Take from the records below each line that holds "computer".
START Data records
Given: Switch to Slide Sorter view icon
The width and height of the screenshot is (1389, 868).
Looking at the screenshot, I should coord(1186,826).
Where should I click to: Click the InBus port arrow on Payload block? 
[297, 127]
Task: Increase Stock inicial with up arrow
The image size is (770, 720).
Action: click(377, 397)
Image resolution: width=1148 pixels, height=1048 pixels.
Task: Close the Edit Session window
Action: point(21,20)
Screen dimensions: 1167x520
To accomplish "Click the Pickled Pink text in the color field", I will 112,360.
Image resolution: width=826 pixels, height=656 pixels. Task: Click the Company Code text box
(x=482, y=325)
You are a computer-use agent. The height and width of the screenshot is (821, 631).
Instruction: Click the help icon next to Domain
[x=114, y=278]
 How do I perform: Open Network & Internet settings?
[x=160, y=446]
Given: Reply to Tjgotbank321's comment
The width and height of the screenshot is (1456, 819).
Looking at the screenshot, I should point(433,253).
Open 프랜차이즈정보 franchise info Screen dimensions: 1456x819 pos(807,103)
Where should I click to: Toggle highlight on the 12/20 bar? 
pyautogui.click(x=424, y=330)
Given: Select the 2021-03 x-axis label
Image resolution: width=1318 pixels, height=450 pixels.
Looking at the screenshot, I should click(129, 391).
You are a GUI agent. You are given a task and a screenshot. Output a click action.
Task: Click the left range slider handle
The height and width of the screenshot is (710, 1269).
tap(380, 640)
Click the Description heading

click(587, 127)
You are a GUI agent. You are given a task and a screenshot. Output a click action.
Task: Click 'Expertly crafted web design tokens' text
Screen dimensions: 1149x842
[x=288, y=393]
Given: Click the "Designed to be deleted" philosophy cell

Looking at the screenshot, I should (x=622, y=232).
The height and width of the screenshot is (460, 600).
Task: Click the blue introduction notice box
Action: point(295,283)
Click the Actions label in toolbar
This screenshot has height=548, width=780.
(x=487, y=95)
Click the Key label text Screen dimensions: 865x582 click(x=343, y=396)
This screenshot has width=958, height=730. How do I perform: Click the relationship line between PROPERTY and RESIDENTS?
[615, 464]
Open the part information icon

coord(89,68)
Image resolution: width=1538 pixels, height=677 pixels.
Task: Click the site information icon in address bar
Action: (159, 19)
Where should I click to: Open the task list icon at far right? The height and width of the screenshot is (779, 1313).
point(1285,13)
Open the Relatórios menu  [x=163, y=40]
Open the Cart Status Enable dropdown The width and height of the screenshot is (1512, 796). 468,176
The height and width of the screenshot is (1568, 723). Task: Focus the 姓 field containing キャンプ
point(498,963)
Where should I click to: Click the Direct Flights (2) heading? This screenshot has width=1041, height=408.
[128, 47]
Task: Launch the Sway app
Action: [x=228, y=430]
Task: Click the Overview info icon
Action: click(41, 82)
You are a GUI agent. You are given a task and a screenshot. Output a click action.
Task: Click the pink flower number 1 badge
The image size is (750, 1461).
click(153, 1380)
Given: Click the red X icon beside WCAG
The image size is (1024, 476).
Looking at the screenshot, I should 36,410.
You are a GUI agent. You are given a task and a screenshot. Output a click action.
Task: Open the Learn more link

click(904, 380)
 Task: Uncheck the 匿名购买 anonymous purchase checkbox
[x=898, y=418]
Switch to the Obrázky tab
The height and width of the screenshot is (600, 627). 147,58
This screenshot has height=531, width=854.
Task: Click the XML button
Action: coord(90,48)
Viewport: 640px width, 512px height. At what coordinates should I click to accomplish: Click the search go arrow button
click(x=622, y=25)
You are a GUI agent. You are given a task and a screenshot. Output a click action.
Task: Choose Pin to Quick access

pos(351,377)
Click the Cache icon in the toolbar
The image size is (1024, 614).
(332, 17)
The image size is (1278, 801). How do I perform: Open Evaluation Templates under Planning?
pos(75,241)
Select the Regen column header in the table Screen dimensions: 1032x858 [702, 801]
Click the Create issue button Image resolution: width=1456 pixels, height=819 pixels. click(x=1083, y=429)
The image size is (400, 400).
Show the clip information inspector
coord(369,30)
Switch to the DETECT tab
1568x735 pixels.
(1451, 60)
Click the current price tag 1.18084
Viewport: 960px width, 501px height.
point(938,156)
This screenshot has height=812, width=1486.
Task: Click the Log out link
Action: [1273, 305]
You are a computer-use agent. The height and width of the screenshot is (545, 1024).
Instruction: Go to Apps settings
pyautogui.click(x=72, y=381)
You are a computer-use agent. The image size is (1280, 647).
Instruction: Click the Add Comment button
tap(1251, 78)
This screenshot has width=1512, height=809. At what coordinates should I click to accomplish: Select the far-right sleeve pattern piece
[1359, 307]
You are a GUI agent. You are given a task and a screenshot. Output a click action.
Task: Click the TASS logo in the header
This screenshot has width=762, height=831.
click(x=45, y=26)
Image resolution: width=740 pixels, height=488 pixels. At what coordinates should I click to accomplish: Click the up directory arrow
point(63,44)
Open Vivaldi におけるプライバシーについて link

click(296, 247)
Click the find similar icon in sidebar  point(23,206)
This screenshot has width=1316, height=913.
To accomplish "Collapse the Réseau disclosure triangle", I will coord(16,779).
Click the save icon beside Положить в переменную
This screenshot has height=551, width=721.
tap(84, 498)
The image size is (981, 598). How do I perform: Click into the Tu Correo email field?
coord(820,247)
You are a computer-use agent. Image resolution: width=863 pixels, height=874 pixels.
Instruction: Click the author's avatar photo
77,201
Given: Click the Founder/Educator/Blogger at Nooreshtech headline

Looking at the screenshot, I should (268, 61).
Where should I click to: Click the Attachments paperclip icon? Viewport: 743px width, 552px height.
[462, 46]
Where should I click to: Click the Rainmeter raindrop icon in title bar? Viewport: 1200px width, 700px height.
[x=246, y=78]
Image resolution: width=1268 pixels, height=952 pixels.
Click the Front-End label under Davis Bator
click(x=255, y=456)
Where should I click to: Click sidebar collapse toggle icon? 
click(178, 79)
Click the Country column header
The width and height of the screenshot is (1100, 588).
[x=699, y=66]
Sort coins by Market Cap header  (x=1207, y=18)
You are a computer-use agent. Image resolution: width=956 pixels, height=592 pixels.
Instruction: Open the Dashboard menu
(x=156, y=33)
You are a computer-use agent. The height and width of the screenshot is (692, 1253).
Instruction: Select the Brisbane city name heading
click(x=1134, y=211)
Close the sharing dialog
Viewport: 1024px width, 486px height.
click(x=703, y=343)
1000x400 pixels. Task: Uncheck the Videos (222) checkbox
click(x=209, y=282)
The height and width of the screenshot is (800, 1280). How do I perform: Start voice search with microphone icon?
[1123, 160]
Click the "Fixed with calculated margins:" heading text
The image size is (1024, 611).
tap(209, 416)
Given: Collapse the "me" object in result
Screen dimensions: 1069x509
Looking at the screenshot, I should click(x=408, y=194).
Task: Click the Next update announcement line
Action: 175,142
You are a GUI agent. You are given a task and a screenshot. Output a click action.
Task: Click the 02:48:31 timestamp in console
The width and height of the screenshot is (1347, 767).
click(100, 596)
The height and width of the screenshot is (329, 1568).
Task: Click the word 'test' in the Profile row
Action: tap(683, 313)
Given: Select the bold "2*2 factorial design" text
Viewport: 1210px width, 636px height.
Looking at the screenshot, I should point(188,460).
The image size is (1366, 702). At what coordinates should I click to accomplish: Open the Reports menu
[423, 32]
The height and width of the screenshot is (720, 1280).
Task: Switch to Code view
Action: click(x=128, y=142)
END Data records
Written reply:
You are a computer-use agent. The height and width of the screenshot is (821, 631).
You are a computer-use agent. The height and width of the screenshot is (545, 1024).
You are a computer-use agent. The image size is (1280, 647).
You are a computer-use agent. Image resolution: width=863 pixels, height=874 pixels.
You are a computer-use agent. Image resolution: width=956 pixels, height=592 pixels.
You are a computer-use agent. The height and width of the screenshot is (692, 1253).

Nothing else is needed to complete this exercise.